Abstract

The enzyme UDP-N-acetylglucosamine (UDP-NAG) enolpyruvyltransferase (MurA) catalyzes the formation of enolpyruvyl-UDP-NAG, a precursor in peptidoglycan biosynthesis. The residue at position 115 in MurA has been proposed to act as a general acid in the enzymatic reaction. This is also the primary site of action of the antibiotic fosfomycin. In this paper, the pK(a) of Cys-115 has been determined to be 8.3, by titration of Enterobacter cloacae MurA with the alkylating agent iodoacetamide as a function of pH. Use of site-directed mutagenesis has established that only C115 is essential for catalysis, and the three other cysteine residues (C251, C354, and C381) are nonessential.

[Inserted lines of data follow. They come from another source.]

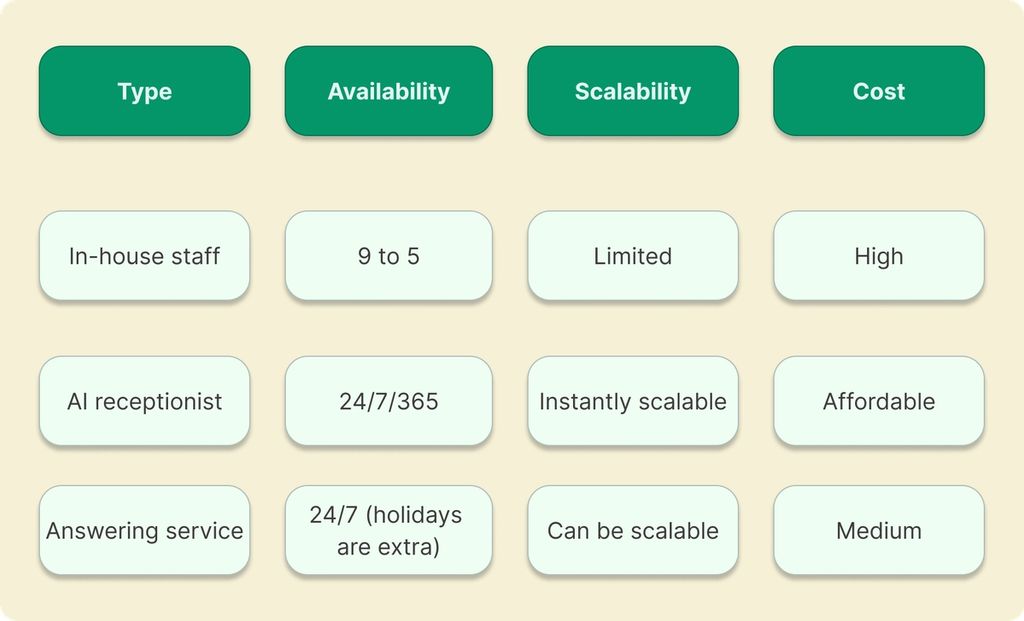
Task: Select the 9 to 5 cell
Action: 389,256
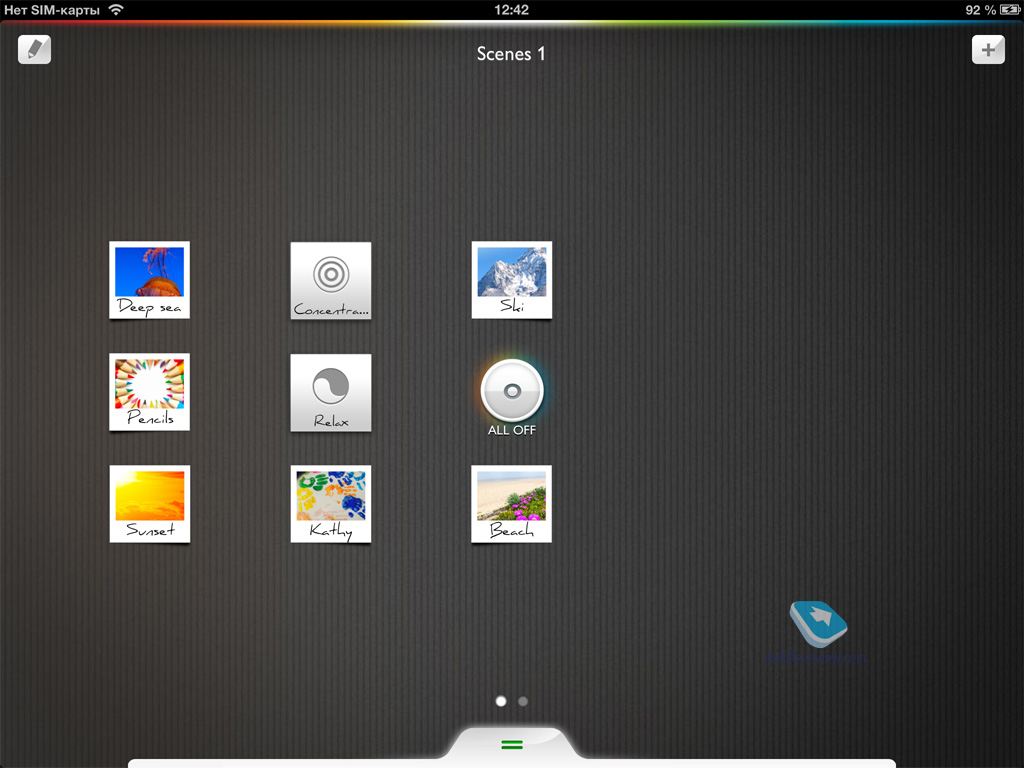Add a new scene with plus icon
The height and width of the screenshot is (768, 1024).
(x=988, y=49)
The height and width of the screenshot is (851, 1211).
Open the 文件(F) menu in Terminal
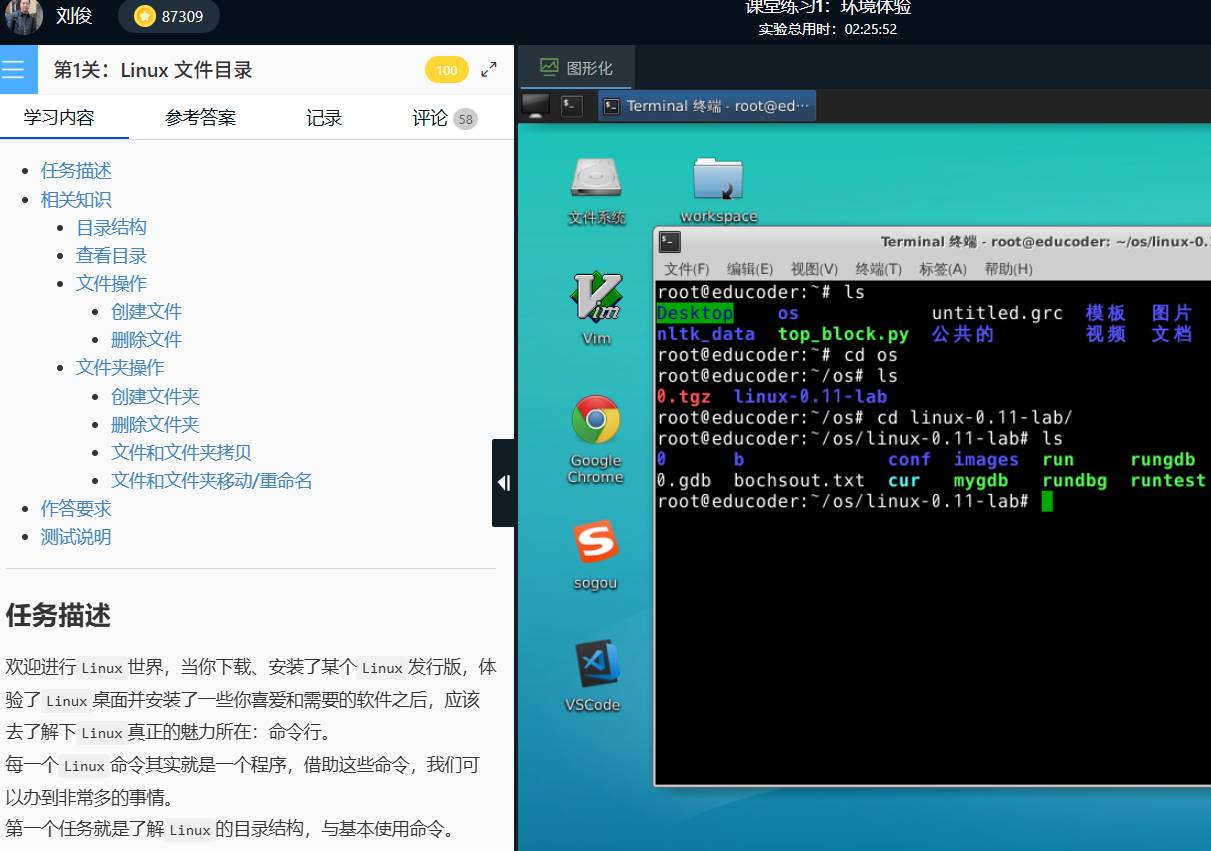pos(686,269)
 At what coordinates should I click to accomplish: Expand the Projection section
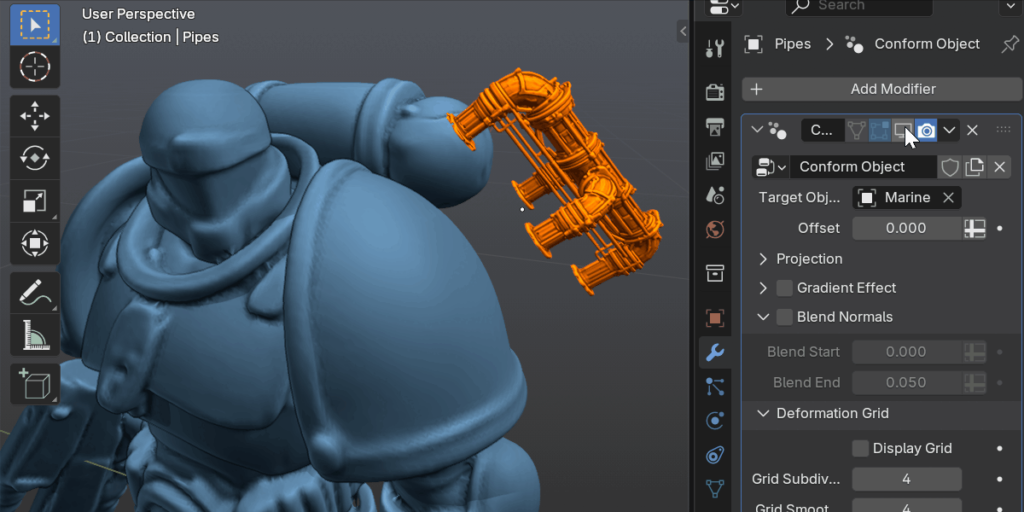pos(764,259)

Mass spectrometric analysis demonstrated that C115 is not alkylated at pH <7, but is alkylated significantly at pH >7. Measurement of the enzymatic inhibition by iodoacetamide as a function of pH showed maximum inhibition at pH >9, with a second-order rate constant of inhibition of 44 M(-)(1) s(-)(1) at pH 10. The presence of either one of the substrates did not influence the inactivation behavior, while the presence of both substrates resulted in a 5-fold reduction in the extent of alkylation. The covalent species that results from PEP bound to C115 of MurA exhibited 50-100-fold increased resistance against alkylation by iodoacetamide. These results imply that C115 is appreciably protonated at physiological pH and, therefore, is capable of acting as a proton donor in the enzyme-catalyzed reaction. However, it also implies that C115 is appreciably deprotonated at physiological pH also, whereupon the resultant thiolate nucleophile may play an important role in the formation of the covalent O-phosphothioketal species, whose role in catalysis is yet to be established.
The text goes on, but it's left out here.